→ Directions for this task
Return each line of the records holding the string "computer".

[Source records]

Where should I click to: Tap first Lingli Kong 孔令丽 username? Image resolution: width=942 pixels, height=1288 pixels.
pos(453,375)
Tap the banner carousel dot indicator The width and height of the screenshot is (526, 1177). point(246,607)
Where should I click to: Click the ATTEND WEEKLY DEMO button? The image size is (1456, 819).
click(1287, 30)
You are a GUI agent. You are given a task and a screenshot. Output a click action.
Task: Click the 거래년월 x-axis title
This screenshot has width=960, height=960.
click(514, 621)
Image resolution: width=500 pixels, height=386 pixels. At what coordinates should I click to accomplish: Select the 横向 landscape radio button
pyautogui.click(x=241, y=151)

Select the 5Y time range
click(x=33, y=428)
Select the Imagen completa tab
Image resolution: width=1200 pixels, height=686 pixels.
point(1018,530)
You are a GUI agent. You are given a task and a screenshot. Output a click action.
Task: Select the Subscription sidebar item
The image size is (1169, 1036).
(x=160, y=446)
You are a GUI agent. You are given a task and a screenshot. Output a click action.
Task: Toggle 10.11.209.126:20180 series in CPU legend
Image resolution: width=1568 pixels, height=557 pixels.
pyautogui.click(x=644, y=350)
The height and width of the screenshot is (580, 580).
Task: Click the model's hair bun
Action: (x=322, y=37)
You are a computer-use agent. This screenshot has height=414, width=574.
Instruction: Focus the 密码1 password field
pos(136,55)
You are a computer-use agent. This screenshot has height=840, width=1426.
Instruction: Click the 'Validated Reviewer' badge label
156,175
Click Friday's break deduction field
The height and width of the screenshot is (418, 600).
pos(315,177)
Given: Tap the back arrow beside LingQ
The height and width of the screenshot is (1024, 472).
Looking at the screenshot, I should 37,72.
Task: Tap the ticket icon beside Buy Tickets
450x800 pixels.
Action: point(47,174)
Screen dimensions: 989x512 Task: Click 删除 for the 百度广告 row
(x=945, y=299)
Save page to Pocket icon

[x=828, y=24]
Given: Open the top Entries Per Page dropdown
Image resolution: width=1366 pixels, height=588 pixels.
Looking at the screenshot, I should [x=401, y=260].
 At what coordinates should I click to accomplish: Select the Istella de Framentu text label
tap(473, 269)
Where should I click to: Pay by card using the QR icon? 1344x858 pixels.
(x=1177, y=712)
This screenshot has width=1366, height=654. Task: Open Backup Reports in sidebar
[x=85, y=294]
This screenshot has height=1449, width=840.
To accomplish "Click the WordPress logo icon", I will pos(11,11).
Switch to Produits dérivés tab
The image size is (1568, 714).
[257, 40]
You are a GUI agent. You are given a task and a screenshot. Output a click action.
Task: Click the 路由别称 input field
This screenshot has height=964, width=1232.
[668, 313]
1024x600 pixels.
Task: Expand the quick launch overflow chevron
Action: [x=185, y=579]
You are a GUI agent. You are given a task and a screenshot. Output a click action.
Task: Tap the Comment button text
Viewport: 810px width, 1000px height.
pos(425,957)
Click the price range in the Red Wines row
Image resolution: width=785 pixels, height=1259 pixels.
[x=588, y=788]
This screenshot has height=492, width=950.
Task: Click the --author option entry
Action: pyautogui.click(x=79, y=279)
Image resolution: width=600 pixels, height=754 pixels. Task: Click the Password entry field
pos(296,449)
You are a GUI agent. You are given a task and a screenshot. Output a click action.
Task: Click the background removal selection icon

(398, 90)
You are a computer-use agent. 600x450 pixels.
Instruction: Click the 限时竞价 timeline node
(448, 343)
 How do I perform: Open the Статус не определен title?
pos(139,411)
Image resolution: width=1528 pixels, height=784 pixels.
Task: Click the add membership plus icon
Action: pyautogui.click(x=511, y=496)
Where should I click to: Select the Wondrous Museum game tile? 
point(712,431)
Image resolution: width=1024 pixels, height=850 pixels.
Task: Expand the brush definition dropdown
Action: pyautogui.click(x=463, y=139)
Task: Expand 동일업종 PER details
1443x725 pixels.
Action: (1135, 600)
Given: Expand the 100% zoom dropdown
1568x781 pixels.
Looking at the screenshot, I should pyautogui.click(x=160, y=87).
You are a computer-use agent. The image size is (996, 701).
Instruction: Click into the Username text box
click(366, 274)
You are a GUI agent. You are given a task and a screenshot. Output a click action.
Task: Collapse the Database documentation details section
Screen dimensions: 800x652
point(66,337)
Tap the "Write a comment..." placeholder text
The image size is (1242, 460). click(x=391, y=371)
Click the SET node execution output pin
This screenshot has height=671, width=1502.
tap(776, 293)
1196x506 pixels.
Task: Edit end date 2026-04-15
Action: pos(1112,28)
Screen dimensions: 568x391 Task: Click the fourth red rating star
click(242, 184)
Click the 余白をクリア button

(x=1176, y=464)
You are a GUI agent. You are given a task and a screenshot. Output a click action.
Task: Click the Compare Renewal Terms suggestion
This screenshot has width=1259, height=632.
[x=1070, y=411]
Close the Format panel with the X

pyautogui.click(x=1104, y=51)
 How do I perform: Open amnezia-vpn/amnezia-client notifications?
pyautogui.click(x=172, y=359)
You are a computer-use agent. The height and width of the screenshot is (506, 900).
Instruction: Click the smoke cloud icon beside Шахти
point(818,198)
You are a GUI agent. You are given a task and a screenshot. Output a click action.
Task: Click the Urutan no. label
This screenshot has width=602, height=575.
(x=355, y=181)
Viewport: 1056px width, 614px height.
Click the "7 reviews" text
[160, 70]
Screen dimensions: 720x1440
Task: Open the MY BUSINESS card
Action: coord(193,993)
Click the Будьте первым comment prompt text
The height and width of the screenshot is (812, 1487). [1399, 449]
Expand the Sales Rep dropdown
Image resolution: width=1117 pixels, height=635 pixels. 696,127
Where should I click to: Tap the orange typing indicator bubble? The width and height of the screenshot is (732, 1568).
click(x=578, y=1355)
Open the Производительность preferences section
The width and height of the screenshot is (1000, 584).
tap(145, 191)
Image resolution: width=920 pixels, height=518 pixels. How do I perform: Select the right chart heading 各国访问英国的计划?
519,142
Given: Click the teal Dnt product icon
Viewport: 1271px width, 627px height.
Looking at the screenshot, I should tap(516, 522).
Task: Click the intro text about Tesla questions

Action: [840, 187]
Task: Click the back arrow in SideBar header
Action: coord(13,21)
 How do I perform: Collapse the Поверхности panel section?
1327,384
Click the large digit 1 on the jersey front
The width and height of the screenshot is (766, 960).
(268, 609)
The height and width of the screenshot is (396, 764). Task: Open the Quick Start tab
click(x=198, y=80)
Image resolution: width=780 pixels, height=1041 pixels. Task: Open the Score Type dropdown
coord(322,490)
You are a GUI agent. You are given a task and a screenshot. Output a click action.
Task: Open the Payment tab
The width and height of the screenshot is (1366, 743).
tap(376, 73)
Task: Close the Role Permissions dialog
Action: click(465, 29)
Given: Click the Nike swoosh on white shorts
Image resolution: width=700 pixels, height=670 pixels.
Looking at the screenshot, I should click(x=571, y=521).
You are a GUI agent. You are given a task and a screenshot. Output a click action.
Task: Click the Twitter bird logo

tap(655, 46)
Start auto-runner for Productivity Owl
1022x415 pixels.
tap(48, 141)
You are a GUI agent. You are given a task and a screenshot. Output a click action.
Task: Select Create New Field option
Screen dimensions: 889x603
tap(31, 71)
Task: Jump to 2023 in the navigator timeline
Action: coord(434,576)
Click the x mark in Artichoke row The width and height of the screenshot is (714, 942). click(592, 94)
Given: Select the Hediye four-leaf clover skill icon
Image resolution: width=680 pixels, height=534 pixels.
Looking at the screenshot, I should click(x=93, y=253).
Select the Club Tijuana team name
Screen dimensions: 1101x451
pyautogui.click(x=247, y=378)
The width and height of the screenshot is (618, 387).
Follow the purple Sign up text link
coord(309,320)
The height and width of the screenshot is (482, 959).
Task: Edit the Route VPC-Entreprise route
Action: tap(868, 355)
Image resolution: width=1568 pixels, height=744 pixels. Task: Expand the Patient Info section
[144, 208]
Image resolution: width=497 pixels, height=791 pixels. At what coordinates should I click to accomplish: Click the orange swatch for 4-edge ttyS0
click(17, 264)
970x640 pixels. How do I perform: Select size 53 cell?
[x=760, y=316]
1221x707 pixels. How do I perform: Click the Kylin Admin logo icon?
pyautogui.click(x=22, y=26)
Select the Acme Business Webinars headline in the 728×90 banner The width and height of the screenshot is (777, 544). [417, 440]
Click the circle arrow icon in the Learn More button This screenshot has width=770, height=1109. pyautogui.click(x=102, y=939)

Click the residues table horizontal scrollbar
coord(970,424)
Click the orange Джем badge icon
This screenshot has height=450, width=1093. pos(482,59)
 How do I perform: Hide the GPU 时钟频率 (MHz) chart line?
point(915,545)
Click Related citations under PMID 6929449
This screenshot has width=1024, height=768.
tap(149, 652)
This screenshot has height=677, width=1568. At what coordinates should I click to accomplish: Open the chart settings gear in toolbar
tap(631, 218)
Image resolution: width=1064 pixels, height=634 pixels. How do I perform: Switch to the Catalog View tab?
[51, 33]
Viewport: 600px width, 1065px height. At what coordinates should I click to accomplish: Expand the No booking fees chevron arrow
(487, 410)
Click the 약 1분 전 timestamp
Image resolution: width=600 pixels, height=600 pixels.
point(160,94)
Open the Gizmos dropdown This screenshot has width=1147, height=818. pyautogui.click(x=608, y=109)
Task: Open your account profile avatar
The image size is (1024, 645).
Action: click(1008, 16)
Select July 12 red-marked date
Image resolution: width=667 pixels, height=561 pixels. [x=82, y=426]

→ Solution to this exercise
You are a computer-use agent. This screenshot has height=414, width=574.
You are a computer-use agent. This screenshot has height=840, width=1426.
You are a computer-use agent. 600x450 pixels.
You are a computer-use agent. The image size is (996, 701).
You are a computer-use agent. The height and width of the screenshot is (506, 900).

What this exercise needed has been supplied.